__DOCUMENT EXCERPT__
######

Forum: Ruby C DSL anyone?

Announcement (2017-05-07): www.ruby-forum.com is now read-only since I unfortunately do not have the time to support and maintain the forum any more. Please see rubyonrails.org/community and ruby-lang.org/en/community for other Rails- und Ruby-related community platforms.
Cf8586cf56fec72eb20a52e6797fea31?d=identicon&s=25 Brad Phelan (Guest)
on 2007-05-02 18:15
(Received via mailing list)
Just curious,

is anybody working on a C language DSL that could generate C code. I'm
kinda interested in how it may be possible to use RSpec to unit test C
code in a nice way.

My first attempt at a C DSL allows the following example.

######

__TASK STATEMENT__
Decide whether each statement agrees with the Ruby C DSL thread above, answering yes or no and quoting the words from the thread that decide it: (a) the forum was made read-only in 2017; (b) the post was written directly on the forum instead of arriving through a mailing list; (c) the poster is interested in using RSpec to unit test C code.

######

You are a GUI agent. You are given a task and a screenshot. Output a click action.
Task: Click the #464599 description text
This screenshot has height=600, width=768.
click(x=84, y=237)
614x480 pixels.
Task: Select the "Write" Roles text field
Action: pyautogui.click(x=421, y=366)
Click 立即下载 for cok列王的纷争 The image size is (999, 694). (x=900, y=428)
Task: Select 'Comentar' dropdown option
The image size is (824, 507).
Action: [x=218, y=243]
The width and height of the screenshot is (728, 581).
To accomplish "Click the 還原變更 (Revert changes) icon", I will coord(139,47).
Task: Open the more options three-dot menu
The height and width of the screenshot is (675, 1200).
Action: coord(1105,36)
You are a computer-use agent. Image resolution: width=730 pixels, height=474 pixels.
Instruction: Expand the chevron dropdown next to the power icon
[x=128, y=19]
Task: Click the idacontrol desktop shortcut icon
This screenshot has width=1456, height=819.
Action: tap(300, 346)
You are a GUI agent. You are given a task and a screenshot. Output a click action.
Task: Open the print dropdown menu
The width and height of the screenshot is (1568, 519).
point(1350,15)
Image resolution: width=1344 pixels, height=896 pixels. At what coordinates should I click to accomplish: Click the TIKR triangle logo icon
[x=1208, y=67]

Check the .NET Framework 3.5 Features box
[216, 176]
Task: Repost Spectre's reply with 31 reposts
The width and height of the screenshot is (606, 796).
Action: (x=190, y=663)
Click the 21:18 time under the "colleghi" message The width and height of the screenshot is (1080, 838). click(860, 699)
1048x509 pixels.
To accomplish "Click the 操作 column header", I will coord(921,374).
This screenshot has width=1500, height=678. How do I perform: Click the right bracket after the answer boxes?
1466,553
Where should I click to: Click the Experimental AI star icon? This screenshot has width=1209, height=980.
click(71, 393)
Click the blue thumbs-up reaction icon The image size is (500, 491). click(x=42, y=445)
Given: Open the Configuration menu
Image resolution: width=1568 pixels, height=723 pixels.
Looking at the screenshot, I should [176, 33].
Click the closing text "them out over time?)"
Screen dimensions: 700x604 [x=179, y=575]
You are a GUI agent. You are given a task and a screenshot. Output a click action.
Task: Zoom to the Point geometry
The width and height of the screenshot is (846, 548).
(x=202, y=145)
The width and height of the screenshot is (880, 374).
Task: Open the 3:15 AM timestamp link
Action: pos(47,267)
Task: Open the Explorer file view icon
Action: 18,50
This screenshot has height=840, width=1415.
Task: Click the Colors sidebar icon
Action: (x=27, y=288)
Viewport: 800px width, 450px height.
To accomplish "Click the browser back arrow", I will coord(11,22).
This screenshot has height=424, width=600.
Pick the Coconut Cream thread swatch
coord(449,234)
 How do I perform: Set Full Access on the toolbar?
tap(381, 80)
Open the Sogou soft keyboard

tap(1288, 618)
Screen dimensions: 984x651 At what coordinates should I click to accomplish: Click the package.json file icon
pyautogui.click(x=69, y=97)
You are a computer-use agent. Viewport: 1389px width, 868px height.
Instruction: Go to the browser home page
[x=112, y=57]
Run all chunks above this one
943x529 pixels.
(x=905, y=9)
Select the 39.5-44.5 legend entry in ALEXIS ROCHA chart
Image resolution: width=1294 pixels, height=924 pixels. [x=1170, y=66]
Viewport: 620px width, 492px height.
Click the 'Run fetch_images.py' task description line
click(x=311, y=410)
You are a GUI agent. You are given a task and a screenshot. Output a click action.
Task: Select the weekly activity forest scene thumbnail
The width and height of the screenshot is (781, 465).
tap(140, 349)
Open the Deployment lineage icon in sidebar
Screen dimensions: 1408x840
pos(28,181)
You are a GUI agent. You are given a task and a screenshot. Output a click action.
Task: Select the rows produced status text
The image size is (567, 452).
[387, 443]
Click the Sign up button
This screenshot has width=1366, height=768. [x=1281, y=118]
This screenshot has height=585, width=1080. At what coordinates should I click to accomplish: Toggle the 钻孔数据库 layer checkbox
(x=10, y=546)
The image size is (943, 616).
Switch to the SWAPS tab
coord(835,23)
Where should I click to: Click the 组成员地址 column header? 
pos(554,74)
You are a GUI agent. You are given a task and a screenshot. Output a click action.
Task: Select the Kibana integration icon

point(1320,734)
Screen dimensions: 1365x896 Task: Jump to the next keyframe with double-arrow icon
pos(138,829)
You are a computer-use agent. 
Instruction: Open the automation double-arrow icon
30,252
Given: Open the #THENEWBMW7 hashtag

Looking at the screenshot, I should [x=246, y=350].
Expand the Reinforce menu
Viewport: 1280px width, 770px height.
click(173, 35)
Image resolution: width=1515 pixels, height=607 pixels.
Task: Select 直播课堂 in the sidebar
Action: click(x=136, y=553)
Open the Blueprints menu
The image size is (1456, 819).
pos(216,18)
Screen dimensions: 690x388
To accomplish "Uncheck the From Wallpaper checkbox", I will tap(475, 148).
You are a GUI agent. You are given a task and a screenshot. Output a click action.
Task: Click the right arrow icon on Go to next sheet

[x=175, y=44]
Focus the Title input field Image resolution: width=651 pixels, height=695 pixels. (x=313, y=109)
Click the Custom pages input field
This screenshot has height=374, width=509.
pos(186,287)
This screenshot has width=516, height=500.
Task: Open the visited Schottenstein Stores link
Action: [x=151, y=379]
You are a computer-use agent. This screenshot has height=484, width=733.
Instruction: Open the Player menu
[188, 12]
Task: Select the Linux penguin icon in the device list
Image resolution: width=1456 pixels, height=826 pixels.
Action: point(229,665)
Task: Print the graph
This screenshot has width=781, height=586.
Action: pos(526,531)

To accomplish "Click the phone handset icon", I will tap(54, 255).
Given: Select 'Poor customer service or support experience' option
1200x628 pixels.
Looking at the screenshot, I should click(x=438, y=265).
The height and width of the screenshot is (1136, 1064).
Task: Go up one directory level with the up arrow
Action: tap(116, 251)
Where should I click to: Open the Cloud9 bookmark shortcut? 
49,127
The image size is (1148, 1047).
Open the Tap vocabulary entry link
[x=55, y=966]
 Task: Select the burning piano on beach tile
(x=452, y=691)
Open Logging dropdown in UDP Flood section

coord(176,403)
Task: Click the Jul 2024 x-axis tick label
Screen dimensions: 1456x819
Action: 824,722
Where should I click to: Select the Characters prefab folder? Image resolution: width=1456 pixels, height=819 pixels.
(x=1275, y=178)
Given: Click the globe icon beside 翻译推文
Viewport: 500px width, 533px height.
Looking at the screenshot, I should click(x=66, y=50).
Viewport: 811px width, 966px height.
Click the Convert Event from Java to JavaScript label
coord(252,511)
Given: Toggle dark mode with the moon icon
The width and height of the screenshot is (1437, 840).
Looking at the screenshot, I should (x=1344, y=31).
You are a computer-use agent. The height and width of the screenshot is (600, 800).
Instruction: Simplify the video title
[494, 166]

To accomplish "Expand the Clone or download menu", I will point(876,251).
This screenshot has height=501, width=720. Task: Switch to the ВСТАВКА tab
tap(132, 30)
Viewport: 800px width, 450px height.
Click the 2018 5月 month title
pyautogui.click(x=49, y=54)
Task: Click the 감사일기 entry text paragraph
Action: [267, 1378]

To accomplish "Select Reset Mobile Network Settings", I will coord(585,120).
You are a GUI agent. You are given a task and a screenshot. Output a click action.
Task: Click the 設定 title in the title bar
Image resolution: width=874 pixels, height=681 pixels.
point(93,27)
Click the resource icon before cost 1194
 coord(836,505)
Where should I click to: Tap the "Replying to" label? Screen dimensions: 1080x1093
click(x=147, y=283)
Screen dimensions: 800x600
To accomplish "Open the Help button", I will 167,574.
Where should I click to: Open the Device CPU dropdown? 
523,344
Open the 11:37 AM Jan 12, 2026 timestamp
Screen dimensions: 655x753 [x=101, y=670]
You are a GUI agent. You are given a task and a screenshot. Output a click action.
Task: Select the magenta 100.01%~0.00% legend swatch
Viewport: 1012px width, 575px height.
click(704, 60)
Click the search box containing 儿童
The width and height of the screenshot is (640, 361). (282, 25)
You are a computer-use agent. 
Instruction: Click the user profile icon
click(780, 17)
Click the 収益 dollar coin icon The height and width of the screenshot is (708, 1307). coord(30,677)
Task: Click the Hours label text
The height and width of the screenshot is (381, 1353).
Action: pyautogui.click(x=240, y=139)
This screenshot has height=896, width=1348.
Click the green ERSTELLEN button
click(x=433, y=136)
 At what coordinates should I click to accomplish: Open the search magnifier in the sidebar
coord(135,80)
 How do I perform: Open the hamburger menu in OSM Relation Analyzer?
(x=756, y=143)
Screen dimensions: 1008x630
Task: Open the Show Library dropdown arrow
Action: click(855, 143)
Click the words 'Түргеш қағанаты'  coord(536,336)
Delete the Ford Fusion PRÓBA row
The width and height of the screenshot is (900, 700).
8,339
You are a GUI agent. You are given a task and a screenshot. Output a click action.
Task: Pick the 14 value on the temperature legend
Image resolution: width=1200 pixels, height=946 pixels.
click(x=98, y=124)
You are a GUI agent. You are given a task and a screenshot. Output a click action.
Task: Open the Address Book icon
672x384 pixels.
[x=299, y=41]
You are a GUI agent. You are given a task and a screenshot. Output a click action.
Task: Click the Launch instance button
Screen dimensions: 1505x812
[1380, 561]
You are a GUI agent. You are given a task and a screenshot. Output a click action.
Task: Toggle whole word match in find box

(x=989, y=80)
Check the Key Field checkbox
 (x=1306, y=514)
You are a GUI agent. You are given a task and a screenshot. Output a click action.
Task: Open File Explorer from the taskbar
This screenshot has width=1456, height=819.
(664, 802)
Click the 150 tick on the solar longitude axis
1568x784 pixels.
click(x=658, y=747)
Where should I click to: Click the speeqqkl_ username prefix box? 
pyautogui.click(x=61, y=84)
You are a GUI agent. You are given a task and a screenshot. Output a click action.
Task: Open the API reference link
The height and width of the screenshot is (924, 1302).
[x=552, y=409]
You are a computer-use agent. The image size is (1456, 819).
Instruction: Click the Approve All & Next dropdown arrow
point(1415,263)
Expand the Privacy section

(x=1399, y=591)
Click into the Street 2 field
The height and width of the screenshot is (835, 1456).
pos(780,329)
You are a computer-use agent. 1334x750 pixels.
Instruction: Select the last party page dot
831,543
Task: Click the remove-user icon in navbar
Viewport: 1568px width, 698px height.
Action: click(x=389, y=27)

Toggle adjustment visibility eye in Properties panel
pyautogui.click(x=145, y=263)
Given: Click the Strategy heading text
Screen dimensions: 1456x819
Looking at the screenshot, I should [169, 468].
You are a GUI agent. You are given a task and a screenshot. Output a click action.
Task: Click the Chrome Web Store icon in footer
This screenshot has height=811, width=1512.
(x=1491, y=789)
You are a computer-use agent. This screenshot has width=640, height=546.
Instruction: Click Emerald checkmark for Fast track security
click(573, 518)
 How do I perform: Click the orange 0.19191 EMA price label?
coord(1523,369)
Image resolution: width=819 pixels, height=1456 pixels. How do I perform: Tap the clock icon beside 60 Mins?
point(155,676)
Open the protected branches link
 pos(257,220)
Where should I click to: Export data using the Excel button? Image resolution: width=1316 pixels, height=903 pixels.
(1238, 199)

######

__SOLUTION__
(a) Yes: "Announcement (2017-05-07): www.ruby-forum.com is now read-only"
(b) No: "(Received via mailing list)"
(c) Yes: "how it may be possible to use RSpec to unit test C code in a nice way"